De HEER zei tegen Mozes:
‘Zeg tegen de Israëlieten:
“Ik ben de HEER, jullie God. Volg niet de levenswijze van de Egyptenaren, bij wie je gewoond hebt, noch de levenswijze van de Kanaänieten, naar wie Ik je breng. Leef niet volgens hun bepalingen, maar volgens Mijn regels, houd je aan Mijn bepalingen en leef ze na. Ik ben de HEER, jullie God. Mijn bepalingen en regels schenken leven aan wie ze volgt, houd ze dus in ere. Ik ben de HEER.
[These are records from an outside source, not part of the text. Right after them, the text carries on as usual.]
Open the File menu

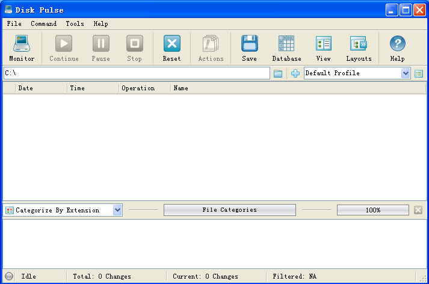(x=14, y=24)
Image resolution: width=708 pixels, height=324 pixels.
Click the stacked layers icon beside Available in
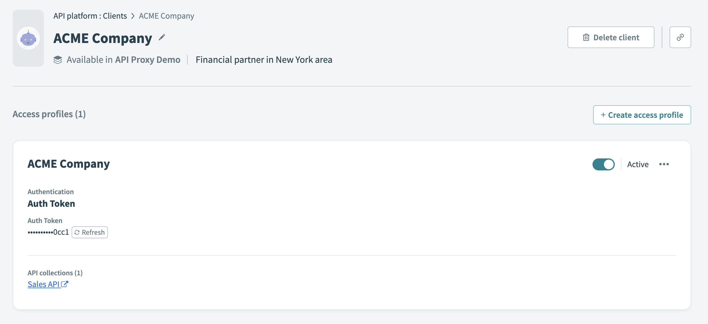[58, 60]
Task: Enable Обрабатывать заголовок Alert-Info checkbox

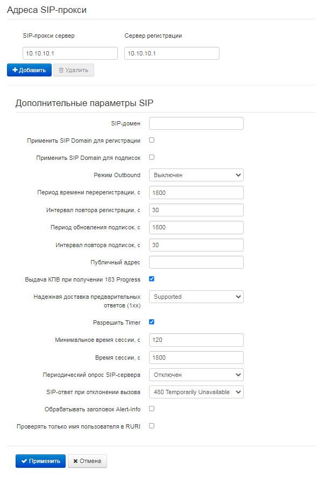Action: click(x=152, y=409)
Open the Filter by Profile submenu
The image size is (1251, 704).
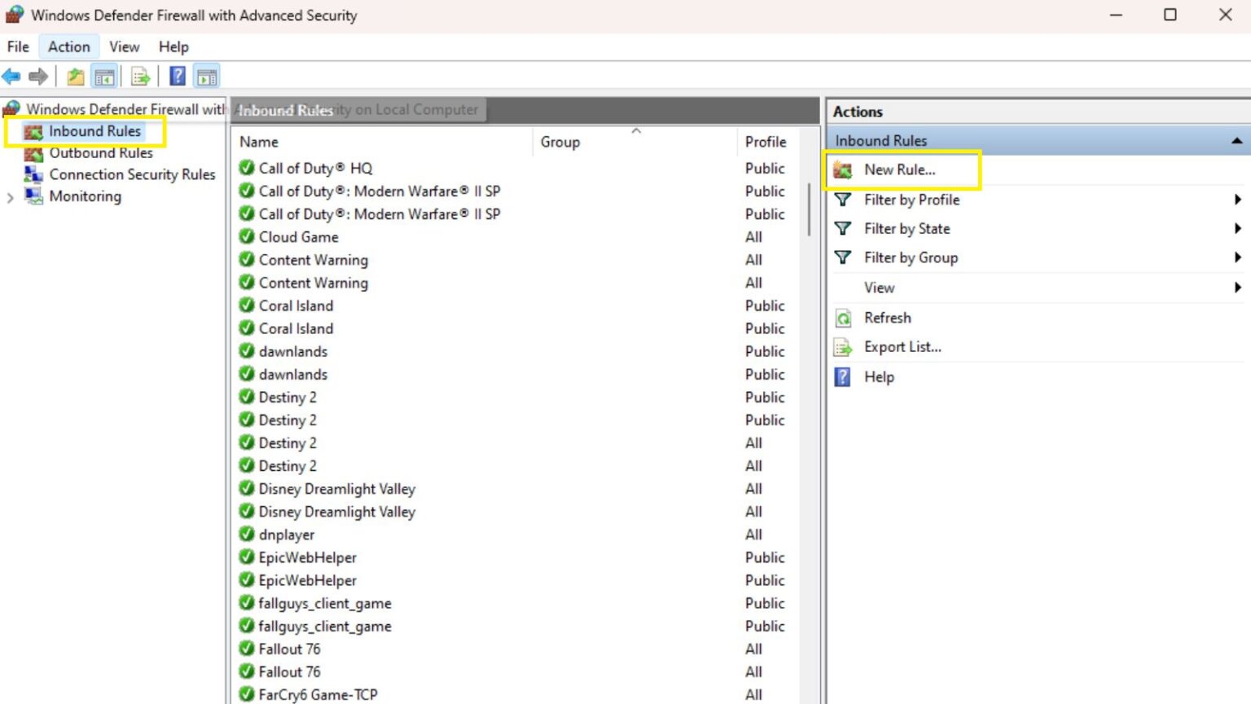(911, 200)
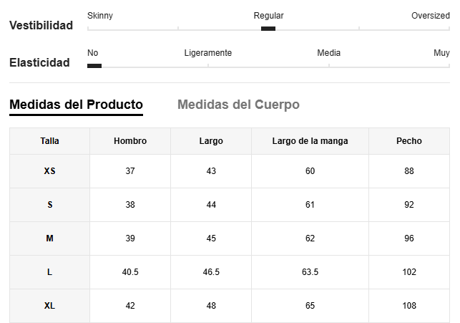Click the Elasticidad slider marker at No
This screenshot has height=323, width=460.
point(94,66)
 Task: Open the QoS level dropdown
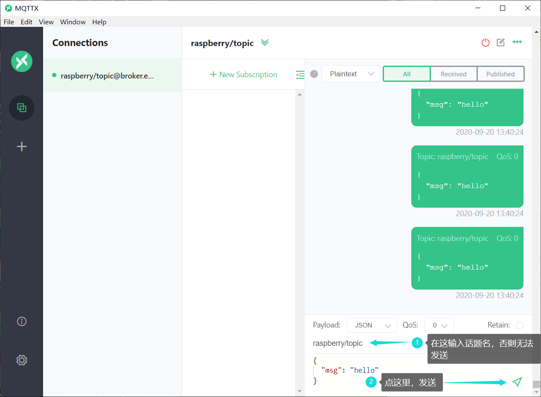click(x=439, y=325)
Niemand van jullie mag de eer van een bloedverwant aantasten. Ik ben de HEER. Je mag geen gemeenschap hebben met je moeder, daarmee onteer je je vader; zij is je moeder en je mag geen gemeenschap met haar hebben. Heb geen gemeenschap met een andere vrouw van je vader, daarmee onteer je je vader. Heb geen gemeenschap met je zuster, of ze nu de dochter van je vader of van je moeder is; zelfs al is ze niet uit hetzelfde huwelijk geboren als jij, je mag geen gemeenschap met haar hebben. Heb geen gemeenschap met de dochter van je zoon of de dochter van je dochter, daarmee onteer je jezelf. Heb geen gemeenschap met de dochter van een vrouw van je vader die door je vader verwekt is; zij is je zuster en je mag geen gemeenschap met haar hebben. Heb geen gemeenschap met de zuster van je vader; zij is een bloedverwante van je vader. Heb geen gemeenschap met de zuster van je moeder; zij is een bloedverwante van je moeder. Tast de eer van je vaders broer niet aan; je mag zijn vrouw niet te na komen, ze is je tante. Heb geen gemeenschap met je schoondochter; zij is de vrouw van je zoon en je mag geen gemeenschap met haar hebben. Heb geen gemeenschap met de vrouw van je broer, daarmee onteer je je broer. Heb geen gemeenschap met de dochter van je vrouw, noch met de dochter van haar zoon of de dochter van haar dochter; zij zijn haar bloedverwanten en daarom zou dat een schanddaad zijn. Je mag niet naast je vrouw haar zuster als bijvrouw nemen, je mag geen gemeenschap hebben met de ene zuster zolang de andere leeft.